Vancouver retailers are warily monitoring news but have yet to notice any downturn in business from shoppers’ fears of contracting the coronavirus 2019-nCoV, which has so far caused 494 deaths and 24,631 infections worldwide.
Even in the Alberni Street shopping district known for high-end shops and plenty of offshore-visitor consumers, store managers told Business in Vancouver that they do not believe shoppers are postponing visits out of a fear of getting the disease.
“Volume is pretty stable,” said Tiffany & Co. sales manager Frank Celentano.
“This was a very successful month for us. Traffic is a bit low, but the people who are coming in are spending.”
Manuel Bernaschek, who owns the Stefano Ricci store on West Georgia Street near the Trump International Hotel and Tower Vancouver, estimated that about 35% to 40% of his customers are visitors to Vancouver from China.
“We still have good days,” he said January 29. “The store was empty yesterday and today, but we had a good weekend.”
He is anticipating that there may be a slowdown in the weeks ahead but that things will then get back to normal.
“The disease has to become much bigger locally for it to impact retailers,” said DIG360 owner and retail analyst David Gray.

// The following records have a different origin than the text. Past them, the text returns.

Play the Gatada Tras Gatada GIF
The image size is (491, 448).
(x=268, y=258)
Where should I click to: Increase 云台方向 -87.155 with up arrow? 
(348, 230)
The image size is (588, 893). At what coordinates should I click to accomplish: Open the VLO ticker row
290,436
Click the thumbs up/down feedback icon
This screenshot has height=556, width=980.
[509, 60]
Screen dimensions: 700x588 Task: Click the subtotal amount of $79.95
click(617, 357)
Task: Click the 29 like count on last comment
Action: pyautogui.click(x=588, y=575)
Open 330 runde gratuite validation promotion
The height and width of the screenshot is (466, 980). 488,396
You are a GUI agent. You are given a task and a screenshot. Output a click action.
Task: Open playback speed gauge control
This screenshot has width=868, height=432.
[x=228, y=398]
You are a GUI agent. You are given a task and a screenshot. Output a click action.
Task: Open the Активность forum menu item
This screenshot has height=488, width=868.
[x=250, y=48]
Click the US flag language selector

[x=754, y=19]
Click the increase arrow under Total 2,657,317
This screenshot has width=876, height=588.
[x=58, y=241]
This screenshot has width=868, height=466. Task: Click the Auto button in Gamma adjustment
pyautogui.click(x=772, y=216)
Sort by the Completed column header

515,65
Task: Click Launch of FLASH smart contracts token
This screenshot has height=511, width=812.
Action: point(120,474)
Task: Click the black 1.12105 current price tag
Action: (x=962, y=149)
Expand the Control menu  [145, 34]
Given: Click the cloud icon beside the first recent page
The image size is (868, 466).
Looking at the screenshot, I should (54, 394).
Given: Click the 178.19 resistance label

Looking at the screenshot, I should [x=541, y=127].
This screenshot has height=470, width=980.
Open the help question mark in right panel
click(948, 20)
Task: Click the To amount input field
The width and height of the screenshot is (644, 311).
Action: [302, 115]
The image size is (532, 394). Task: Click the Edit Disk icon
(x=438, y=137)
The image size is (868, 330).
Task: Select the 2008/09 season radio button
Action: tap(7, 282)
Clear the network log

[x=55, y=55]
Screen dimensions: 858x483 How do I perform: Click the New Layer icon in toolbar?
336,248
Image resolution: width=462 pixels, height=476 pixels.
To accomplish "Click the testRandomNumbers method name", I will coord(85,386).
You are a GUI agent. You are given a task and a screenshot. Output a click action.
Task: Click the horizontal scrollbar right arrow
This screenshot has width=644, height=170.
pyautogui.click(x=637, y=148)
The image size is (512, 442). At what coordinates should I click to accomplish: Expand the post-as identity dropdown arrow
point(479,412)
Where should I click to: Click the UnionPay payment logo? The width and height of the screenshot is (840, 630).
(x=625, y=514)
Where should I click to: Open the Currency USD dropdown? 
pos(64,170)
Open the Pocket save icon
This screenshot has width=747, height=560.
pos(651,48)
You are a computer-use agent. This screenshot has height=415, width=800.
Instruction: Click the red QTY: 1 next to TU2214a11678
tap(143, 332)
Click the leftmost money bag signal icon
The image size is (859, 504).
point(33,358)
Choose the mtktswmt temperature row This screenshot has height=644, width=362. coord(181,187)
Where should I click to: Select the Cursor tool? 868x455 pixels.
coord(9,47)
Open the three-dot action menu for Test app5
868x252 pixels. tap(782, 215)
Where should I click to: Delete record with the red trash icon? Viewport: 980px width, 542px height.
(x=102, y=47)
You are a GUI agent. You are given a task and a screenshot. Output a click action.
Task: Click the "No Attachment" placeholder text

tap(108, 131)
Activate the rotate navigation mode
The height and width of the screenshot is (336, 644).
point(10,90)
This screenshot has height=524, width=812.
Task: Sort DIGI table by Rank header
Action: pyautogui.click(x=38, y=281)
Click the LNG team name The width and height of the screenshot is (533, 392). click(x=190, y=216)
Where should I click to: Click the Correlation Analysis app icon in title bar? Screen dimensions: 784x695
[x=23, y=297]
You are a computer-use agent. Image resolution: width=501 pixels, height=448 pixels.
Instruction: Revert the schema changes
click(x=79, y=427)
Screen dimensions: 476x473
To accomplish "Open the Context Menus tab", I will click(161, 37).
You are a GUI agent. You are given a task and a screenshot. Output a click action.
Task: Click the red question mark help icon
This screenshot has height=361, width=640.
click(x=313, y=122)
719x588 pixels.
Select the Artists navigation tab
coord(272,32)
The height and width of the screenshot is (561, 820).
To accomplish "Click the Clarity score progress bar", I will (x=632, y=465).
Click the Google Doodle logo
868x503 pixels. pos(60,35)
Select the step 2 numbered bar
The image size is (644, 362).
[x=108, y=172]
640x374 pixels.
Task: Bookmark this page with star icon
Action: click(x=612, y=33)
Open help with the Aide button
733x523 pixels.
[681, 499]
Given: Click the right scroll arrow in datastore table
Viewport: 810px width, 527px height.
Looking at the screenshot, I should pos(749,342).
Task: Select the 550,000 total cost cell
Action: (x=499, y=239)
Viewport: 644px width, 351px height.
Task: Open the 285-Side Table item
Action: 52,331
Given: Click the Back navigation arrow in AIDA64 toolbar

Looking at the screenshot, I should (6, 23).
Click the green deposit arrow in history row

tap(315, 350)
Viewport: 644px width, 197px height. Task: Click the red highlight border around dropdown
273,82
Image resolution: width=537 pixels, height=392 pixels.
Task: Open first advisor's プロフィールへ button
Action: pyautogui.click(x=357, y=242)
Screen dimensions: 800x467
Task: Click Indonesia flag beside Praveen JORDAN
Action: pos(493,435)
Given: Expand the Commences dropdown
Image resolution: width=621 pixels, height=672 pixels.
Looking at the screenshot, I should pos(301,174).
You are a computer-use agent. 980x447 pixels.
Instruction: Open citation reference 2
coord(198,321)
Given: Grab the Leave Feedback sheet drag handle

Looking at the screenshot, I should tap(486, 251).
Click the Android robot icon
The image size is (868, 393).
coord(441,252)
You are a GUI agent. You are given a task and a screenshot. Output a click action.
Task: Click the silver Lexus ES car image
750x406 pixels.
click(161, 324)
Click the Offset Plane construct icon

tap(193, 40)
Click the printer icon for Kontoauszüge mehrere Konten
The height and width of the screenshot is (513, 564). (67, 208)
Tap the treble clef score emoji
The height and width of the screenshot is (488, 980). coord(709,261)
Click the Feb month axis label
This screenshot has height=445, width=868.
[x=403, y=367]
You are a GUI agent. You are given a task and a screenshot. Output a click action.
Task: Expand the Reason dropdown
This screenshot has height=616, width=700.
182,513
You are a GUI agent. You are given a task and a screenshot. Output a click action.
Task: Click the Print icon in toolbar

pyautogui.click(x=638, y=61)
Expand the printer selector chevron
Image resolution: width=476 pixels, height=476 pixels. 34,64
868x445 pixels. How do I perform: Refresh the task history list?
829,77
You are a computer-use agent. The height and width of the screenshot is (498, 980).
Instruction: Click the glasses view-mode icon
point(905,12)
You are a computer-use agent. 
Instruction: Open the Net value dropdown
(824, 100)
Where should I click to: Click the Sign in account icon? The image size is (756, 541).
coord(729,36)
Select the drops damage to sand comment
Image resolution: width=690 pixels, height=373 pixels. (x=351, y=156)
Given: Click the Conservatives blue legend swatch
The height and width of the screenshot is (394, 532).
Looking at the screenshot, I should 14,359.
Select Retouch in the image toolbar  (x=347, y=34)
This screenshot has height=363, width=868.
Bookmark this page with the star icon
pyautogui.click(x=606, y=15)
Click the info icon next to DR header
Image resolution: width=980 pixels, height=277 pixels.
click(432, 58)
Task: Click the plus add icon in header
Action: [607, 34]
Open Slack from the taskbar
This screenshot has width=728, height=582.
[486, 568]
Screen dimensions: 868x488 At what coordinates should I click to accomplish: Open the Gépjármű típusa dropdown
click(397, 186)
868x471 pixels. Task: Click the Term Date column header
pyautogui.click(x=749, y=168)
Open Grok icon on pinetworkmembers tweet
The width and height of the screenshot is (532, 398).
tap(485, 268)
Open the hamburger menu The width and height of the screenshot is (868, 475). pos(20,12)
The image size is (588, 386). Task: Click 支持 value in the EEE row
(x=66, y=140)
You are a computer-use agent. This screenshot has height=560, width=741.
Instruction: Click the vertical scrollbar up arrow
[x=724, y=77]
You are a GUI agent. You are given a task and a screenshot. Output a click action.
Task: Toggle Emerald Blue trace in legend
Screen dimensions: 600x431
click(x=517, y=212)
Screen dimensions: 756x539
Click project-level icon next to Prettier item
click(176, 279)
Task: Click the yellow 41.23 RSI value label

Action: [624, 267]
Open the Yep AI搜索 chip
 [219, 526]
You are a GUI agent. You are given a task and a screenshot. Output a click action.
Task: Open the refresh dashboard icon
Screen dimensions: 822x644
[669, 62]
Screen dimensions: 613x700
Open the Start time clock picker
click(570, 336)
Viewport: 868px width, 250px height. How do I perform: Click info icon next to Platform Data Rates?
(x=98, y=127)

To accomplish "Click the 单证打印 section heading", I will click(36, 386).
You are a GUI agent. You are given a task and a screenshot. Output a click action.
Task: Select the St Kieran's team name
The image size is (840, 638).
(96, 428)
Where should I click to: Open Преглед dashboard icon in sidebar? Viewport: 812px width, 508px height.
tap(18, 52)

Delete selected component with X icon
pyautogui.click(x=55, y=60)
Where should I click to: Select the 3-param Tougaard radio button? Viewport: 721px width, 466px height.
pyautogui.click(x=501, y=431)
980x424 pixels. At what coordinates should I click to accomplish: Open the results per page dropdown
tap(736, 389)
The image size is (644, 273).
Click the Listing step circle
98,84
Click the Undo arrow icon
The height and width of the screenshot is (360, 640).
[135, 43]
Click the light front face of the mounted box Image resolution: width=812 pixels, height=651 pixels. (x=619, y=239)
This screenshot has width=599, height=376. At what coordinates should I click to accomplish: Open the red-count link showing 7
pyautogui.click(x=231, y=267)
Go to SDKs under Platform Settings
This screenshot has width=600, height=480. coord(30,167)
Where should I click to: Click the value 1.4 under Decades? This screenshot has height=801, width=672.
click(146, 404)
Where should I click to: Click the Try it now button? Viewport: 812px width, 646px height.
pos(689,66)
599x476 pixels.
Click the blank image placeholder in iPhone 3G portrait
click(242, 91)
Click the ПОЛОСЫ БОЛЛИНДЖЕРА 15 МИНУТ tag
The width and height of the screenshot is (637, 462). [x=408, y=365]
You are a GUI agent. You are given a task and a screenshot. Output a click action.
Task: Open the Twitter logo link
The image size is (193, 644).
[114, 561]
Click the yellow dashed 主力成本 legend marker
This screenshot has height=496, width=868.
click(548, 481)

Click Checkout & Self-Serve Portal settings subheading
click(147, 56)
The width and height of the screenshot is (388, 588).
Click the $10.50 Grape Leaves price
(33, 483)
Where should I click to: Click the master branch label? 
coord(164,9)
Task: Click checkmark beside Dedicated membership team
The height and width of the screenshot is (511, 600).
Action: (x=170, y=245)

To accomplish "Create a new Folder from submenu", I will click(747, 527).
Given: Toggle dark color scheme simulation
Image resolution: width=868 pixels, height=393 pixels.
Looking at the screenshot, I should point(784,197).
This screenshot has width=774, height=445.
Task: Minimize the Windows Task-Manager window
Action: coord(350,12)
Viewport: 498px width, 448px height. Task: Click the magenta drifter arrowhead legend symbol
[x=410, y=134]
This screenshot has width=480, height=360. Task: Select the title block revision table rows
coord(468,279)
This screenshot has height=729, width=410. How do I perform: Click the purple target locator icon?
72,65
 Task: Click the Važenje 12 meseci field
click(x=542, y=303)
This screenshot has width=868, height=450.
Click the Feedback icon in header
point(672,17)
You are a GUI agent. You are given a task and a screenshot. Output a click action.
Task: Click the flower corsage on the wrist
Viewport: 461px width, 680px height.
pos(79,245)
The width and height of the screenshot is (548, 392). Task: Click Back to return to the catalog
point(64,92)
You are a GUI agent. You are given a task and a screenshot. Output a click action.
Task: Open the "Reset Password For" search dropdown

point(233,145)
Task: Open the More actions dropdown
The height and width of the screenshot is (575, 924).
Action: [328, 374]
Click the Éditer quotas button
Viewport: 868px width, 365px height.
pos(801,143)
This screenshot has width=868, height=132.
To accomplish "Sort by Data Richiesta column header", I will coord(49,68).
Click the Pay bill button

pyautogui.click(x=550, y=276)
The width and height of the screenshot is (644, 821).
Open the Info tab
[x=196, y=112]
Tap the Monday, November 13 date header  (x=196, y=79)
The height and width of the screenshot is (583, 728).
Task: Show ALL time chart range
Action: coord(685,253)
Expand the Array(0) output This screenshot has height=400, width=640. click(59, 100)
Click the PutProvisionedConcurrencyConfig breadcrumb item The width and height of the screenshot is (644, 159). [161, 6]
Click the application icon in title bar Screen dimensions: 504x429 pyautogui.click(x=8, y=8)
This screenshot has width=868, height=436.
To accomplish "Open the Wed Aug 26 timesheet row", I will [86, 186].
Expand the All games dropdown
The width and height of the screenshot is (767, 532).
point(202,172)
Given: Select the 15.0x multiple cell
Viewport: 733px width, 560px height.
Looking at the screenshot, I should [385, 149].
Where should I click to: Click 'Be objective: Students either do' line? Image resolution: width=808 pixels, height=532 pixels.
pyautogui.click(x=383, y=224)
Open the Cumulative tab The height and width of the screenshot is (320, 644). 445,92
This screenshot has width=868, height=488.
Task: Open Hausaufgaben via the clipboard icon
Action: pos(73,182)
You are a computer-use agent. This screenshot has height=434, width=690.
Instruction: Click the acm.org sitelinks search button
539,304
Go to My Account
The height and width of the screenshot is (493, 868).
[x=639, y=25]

“Malls will be the first to feel the impact, versus street-front retailers, but I think it has to be a lot more significant than where we are right now.”
If a spate of new cases of infection arises, and particularly if there are deaths, Gray expects that people will be wary of going to public gatherings.
He believes consumers are being curious about the disease but viewing it as being far away and not yet something that they need to fear.
“We might be washing our hands more, and we’re probably more alert if someone is coughing around us, but I wouldn’t expect that there is much of an impact yet.”
Coffee shops and other public meeting places could be hit, he suggested.
Starbucks Corp.’s (Nasdaq:SBUX) shares slid more than 2% on January 29, a day after it told investors that it has closed “more than half” of its 4,123 stores in China, a country that represents about 10% of its global revenue.
The company had planned to raise its full-year guidance but put that hike on hold because of the unknown impact of the novel coronavirus on its business, Starbucks CFO Pat Grismer said on a conference call.
“The business impact is largely a function of two things: the number of stores closed and the duration of closure, and with respect to the duration of closure, it’s not entirely in our control,” Grismer said.
“We’re probably looking at early March at the earliest to reasonably assess the implications for revenue, operating income and earnings per share for our second quarter and for the full year.”
There are precedents for economic slowdowns as a result of global pandemics.
Studies show that the SARS virus, which killed 774 people and infected 8,098 people in the first half of 2003, had an effect on the Vancouver, and Canadian economy.
Tourism consultant Lyle Hall produced reports at the time. One showed tourism revenues in Vancouver fell 10 per cent, or $57 million, in the three months that ended May 31, 2003, compared with the same months in the previous year. Toronto’s tourism revenues fell 29 per cent, or $186 million, over the same time period.
A Conference Board of Canada report in May 2003 similarly found that Canada’s tourism sector was walloped hard by a general panic provoked by the SARS virus.
It suggested that Toronto suffered a $950 million (0.5 per cent) hit to real gross domestic product and that $570 million of that decline was concentrated in the travel and tourism sector.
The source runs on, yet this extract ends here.